- [Task statement]: Show, in full, each line of the data that contains "pixels".

- [Material provided]:
----------

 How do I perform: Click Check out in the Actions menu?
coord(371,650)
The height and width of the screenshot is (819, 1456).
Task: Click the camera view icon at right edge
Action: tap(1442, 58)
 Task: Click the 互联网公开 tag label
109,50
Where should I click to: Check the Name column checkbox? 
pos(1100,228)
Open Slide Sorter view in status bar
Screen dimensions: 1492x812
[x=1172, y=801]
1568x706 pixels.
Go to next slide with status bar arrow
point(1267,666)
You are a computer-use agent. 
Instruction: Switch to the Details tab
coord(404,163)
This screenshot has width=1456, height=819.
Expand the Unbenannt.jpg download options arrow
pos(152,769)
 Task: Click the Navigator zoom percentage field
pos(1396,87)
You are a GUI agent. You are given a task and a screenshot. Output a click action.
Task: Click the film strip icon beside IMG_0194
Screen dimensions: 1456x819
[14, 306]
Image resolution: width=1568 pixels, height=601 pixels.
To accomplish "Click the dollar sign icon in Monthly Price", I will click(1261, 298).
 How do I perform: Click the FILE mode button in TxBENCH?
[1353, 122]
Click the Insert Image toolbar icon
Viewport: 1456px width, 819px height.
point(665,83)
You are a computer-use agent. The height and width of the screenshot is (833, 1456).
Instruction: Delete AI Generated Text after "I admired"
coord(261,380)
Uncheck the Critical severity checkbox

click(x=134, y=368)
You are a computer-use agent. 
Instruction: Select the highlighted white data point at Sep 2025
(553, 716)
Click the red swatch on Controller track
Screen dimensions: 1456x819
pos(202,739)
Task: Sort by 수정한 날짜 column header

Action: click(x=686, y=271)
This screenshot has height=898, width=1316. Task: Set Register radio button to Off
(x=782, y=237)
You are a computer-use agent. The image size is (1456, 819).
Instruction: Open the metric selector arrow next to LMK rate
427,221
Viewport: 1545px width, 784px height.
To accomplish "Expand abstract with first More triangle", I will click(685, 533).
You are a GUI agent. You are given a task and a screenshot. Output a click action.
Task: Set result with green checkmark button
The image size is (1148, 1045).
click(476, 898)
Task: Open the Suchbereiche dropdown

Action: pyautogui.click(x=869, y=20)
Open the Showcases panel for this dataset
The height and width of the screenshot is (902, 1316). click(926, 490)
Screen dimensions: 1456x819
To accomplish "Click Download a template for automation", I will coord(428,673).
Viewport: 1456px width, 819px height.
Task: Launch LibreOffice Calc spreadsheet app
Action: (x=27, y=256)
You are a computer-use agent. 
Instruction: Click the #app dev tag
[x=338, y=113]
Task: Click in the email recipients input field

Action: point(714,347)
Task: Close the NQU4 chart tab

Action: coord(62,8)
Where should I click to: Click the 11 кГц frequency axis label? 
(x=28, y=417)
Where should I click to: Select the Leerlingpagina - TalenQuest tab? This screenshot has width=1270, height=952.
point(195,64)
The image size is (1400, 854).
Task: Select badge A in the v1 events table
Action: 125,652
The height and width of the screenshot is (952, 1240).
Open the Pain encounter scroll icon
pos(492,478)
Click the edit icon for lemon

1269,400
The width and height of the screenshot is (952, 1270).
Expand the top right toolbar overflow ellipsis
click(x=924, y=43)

----------

- [Exercise result]:
1568x706 pixels.
Image resolution: width=1568 pixels, height=601 pixels.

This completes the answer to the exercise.